Tetapi para dokter yang dihubunginya menjelaskan, obat tidur juga dapat diberikan dengan cara injeksi. Jadi, tambah Dewi, Bung Karno dibunuh secara perlahan dengan suntikan oleh tim dokter atas perintah Soeharto. ”Saya kira begitu. Mungkin Soeharto kesal, kok Bapak tak juga meninggal.”
Dewi juga menduga, suaminya dibiarkan cepat mati agar tidak sempat lagi berbicara dengannya. Ia juga menyatakan, kisah Bung Karno yang jatuh koma dan harus dilarikan ke RSAD adalah bohong besar. Buktinya, ketika Dewi bertanya kepada penjaga Wisma Yaso, tempat Soekarno jadi tahanan rumah, diperoleh jawaban bahwa sebelum dibawa ke RSAD, Bung Karno sama sekali tidak sedang mengalami koma berat.
”Penjaga wisma itu mengatakan, sebelum dibawa ke RSAD, ada tentara tak dikenal yang memaksa Bapak, agar bersedia ditandu dan dibawa ke rumah sakit. Waktu itu Bapak tidak mau dibawa ke rumah sakit,” tutur Dewi dengan mata berkaca-kaca.
Penahananan dan pengisolasian yang teramat kejam oleh rezim Orba, kemudian siksaan lahiriah - –penahanan rumah, sangat tidak memadainya pengurusan kesehatan, dan isolasi politik serta mental–mempercepat proses kematian Bung Karno. Saksi sejarah Roeslan Abdoelgani pernah mengatakan, “Bung Karno dalam keadaan terasing dan terkungkung.”
***
ZAMAN telah berubah.

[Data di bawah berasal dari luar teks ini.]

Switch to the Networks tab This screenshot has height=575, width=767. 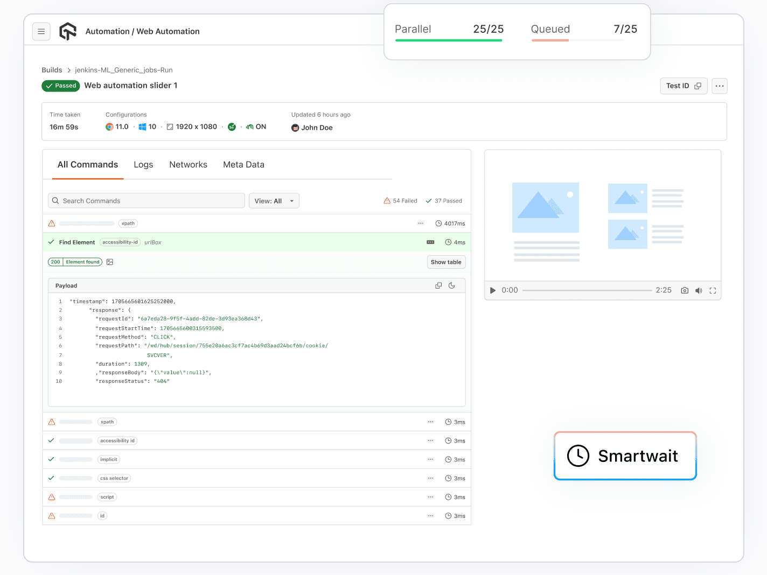[188, 164]
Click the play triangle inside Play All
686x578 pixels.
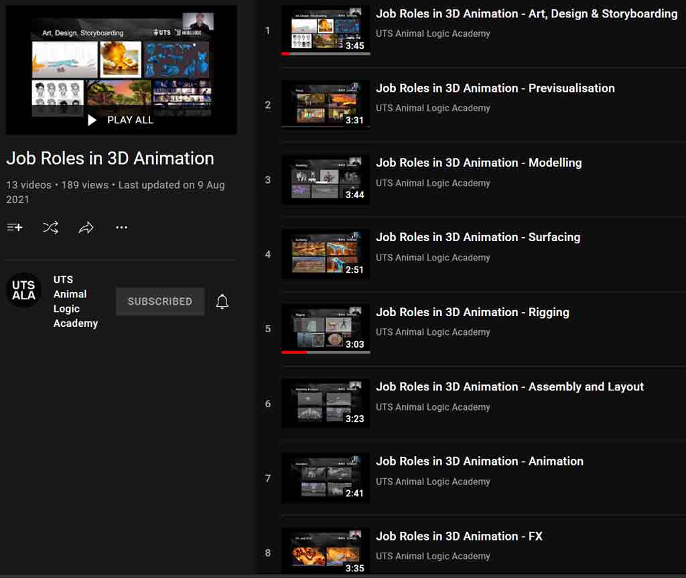click(91, 121)
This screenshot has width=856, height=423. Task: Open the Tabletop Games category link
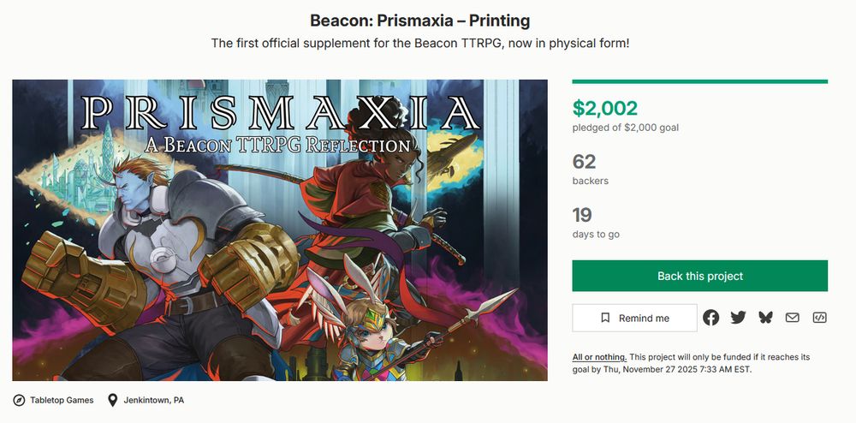(x=62, y=401)
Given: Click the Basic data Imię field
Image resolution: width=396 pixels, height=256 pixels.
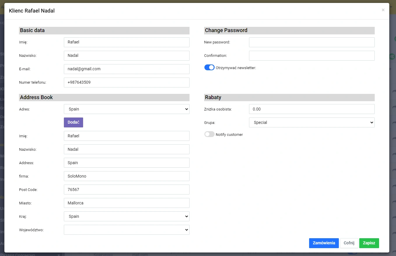Looking at the screenshot, I should [127, 42].
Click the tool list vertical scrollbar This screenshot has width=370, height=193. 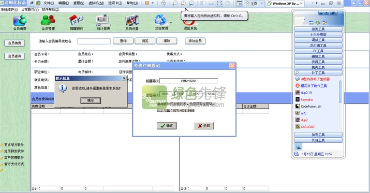(340, 92)
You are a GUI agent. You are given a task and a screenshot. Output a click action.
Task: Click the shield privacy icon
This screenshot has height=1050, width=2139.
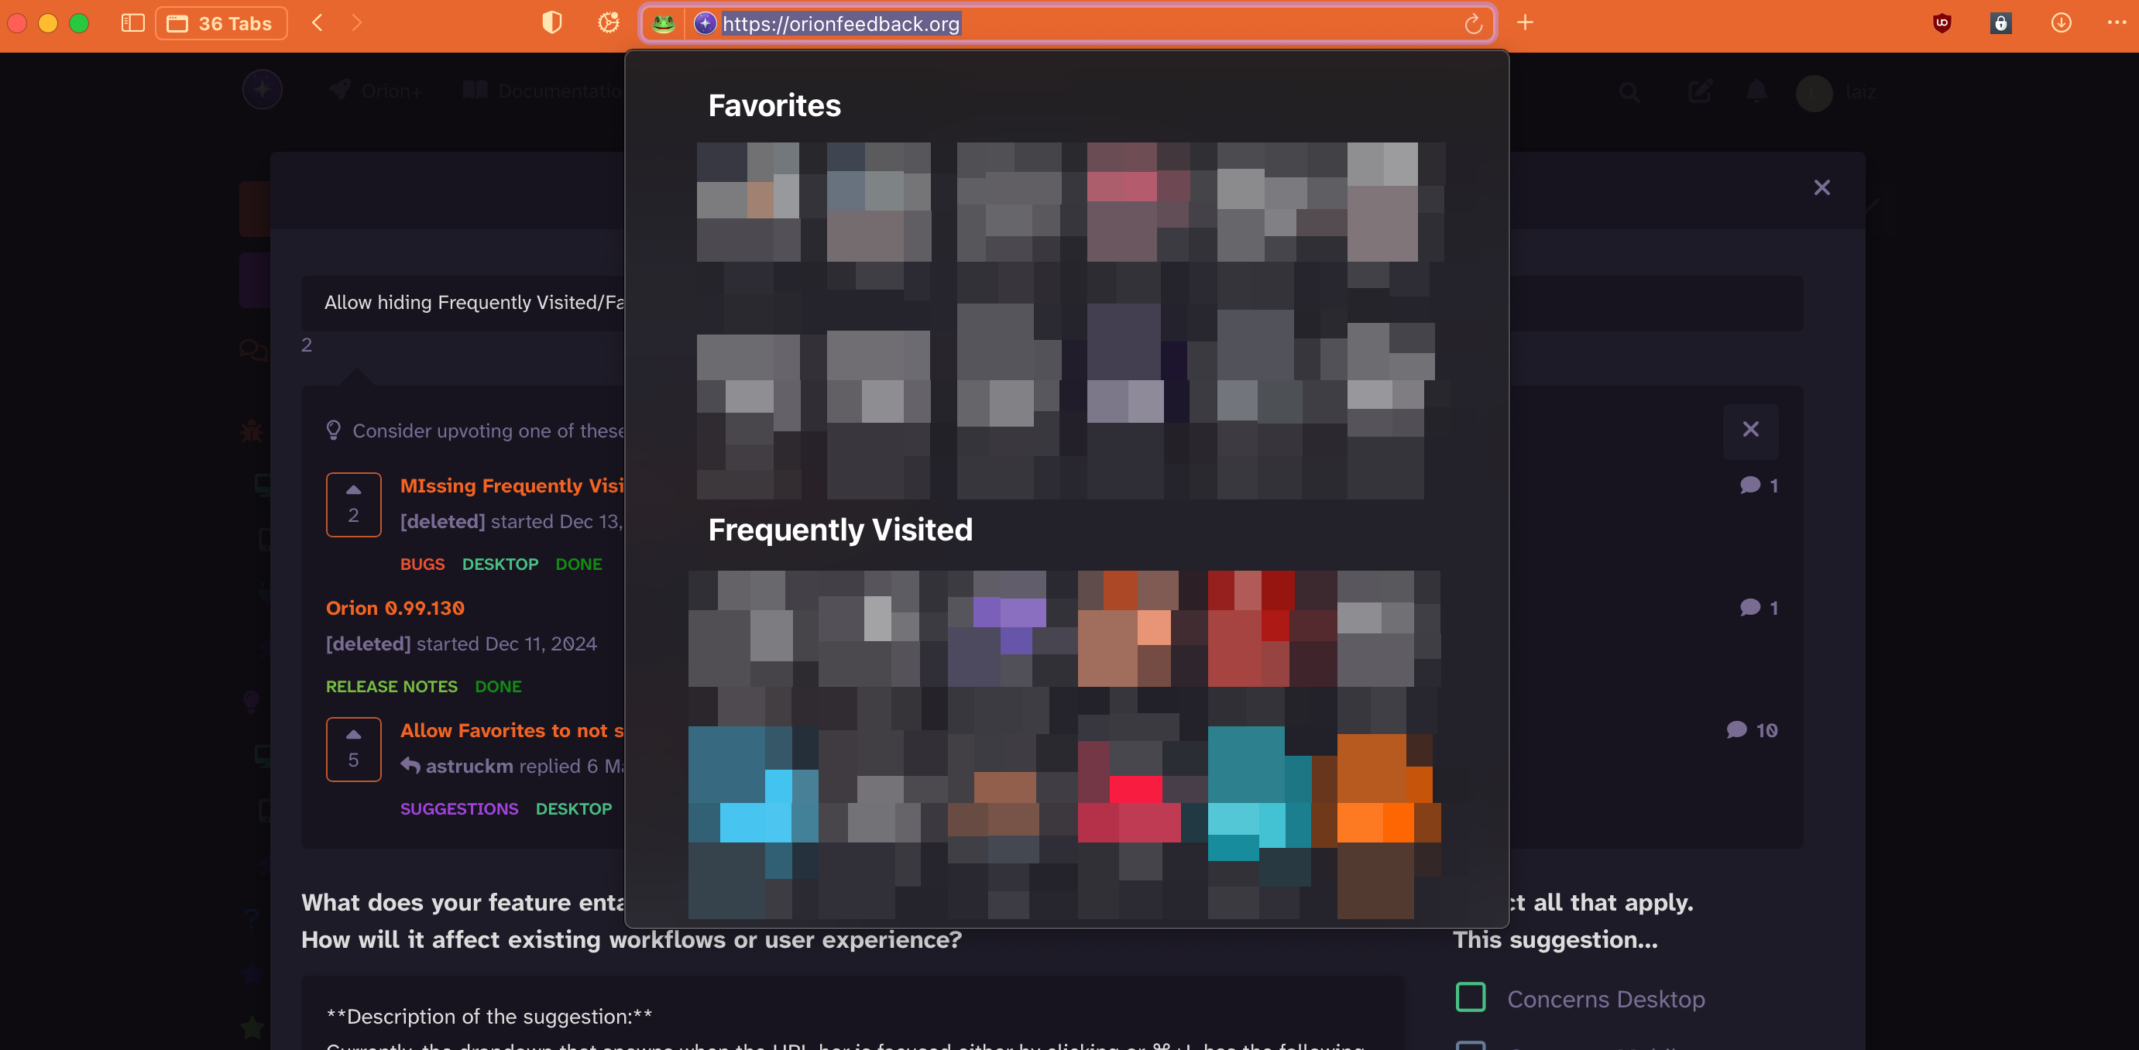tap(551, 23)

Salah satu putri Bung Karno Megawati Soekarnoputri terpilih menjadi Wapres mendampingi Gus Dur. Namun, Megawati bukanlah tipe wanita pendedam. Aparat hukum diminta bekerja secara profesional. Akhir Mei 2000, Soeharto mendapatkan status tahanan rumah.

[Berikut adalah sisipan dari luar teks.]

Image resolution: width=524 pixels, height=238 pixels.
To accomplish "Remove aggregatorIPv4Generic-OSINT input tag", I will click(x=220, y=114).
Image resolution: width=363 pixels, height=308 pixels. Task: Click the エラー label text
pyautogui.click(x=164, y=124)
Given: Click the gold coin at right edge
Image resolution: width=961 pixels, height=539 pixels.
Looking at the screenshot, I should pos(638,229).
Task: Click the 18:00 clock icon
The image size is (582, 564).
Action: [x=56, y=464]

Perlakuan rezim baru terhadap Soeharto, masih manusiawi. Artinya, Soeharto boleh tinggal di rumah kebanggannya Jl Cendana. Selain itu Jaksa Agung masih memberikan izin kepada keluarga, dokter, dan pengacaranya untuk mengunjungi Soeharto.
Semula Kejaksaan Agung mengalami kesulitan mencari tempat yang aman buat Soeharto, gara- gara mantan penguasa Orde Baru itu sering didemo mahasiswa. Malah, ketika itu ada rencana mau memboyong ke hotel segala. Sebaliknya, keluarga Soeharto segera menyatakan keberatan dengan rencana pemindahan itu. Alasannya, kondisi kesehatannya membutuhkan tempat yang tenang dan familiar untuk terapi. “Kalau dipindahkan, sama saja dengan membunuh
pelan-pelan Pak Harto, berarti mereka tidak mempunyai keinginan untuk memberkas kasus ini,” kata Denny Kailimang, salah satu penasihat hukum Soeharto, waktu itu.
Kini naiknya SBY menjadi presiden, semakin membuka pintu terhadap status hukum Soeharto. Wacana agar pemerintah memberikan amnesti atau abolisi semakin menggalir dan seakan mendapat dukungan dari semua pihak. Ada pro dan kontra. Namun, di mata aktivis Forkot — tokoh gerakan reformasi 1998– pemberian amnesti atau istilah lainya sama dengan meruntuhkan sistem hukum di Indonesia. “Okey bahwa amnesti adalah hak prerogatif presiden. Akan tetapi bagaimana seorang kepala negara memberikan pengampunan, sementara sampai saat ini Soeharto belum pernah dinyatakan bersalah oleh hakim,” katanya.